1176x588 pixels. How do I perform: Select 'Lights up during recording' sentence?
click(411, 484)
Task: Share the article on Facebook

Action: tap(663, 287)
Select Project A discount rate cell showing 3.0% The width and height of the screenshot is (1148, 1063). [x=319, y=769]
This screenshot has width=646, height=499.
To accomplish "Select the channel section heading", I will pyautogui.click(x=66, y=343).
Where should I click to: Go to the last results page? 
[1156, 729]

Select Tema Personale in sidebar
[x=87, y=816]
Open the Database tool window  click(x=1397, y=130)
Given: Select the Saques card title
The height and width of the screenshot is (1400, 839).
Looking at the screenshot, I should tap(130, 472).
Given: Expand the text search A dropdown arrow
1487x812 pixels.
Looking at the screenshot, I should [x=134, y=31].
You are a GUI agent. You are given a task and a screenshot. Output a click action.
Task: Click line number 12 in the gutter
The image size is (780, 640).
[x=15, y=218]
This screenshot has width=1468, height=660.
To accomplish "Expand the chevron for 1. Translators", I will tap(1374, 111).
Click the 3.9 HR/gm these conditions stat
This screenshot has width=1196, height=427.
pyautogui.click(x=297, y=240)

☆ ☆ ☆

**DO THIS**
Starting at the first line of the entries and stopping after the line that contains "Select Project A", write those lines out again with "Facebook" swapped for "LinkedIn" and nothing else changed.

**FINAL RESULT**
1176x588 pixels. How do I perform: Select 'Lights up during recording' sentence?
click(411, 484)
Task: Share the article on LinkedIn

Action: tap(663, 287)
Select Project A discount rate cell showing 3.0% The width and height of the screenshot is (1148, 1063). [x=319, y=769]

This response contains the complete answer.